Closed toshikwa closed 5 years ago
I pushed another commit.
Hmm... I thought the performance was ok.
You only posted this result after making the earlier commit, right?Performance on Half-Cheetah
Were there any issues you faced with the performance recently?
Also, now you are rescaling the action before calculating loglikelihood and before that, you were rescaling actions after calculating the loglikelihood. ( Am I correct? )
According to my earlier tests, SAC will even work if you clip the action rather than rescaling them. (Although I was clipping actions after calculating the loglikelihood. Also, mujoco-py clips the actions for you by default)
Even I don't have enough computational resource available at the moment.

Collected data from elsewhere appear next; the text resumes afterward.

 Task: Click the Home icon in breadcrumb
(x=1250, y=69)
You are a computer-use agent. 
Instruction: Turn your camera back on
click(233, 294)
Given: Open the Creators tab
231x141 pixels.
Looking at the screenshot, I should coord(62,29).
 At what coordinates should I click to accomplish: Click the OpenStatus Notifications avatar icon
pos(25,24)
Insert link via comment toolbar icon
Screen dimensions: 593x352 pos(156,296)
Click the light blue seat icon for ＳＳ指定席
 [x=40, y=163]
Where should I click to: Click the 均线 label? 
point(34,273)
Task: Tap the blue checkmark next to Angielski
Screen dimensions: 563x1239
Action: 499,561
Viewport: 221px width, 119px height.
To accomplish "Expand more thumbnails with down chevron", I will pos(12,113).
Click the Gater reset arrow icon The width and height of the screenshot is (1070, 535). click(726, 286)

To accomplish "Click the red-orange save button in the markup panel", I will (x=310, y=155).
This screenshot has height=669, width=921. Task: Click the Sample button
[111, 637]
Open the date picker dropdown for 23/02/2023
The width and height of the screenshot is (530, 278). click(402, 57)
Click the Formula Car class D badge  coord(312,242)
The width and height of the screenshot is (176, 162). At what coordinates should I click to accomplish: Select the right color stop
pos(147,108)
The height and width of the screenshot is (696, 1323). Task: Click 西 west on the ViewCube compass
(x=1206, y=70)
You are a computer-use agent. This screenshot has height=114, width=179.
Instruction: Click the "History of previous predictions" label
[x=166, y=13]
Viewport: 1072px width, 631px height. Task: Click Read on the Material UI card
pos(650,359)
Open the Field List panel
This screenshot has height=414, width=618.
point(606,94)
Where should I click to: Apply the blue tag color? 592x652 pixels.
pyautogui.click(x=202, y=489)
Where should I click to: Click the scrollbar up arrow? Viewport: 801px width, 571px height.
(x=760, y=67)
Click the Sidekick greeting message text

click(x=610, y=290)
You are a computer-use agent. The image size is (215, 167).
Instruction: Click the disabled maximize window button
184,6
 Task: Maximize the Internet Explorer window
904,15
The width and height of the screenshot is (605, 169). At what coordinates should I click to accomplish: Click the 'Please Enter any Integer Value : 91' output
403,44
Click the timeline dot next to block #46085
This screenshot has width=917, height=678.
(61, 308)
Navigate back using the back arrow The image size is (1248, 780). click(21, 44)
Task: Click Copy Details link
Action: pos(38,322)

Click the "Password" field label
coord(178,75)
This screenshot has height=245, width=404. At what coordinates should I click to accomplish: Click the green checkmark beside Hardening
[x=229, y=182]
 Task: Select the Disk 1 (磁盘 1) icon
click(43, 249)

But I'll figure something out and let you know results by next week. ( if it's fine with you )
Anyway, thank you! for taking a deep look into this problem.
You only posted this result after making the earlier commit, right?
Yes.
Also, now you are rescaling the action before calculating loglikelihood and before that, you were rescaling actions after calculating the loglikelihood. ( Am I correct? )
Yes. The difference is the scale of entropy. I'm not sure which is better, but newer commit considers correct entropy. (But they can be equivalent if you modify alpha.)
I think clipping makes gradients inconsistent and rescaling is better. (Maybe not so important. I will test it)
Anyway, really thank you for providing helpful feedbacks.
Hi.
There is another interpretation that re-scaling actions after calculating the log likelihood is considering re-scaling as the environment (or the system). In this case, the agent's action is the one before re-scaling and we can get correct entropy if we input the action before re-scaling to Q functions.
I think this might be better because this makes (the part of) inputs of Q functions normalized (-1, 1). (Neural networks tend to prefer normalized inputs.) But this may be not so important and is kind of heuristic.
However I haven't tested these assumptions...
There is another interpretation that re-scaling actions after calculating the log likelihood is considering re-scaling as the environment (or the system). In this case, the agent's action is the one before re-scaling and we can get correct entropy if we input the action before re-scaling to Q functions
Awesome!, that is exactly what I was thinking.
Will test and let you know.
Sorry for my misunderstanding.
I think the reason of degrading performance with action re-scaling is wrong calculations of log likelihood. Because re-scaling changes the likelihood, it need to be fixed correctly.
I think now it's correctly fixed, although I haven't checked (I have no computational resource available...) Can you test it?
Anyway, I really appreciate your great work.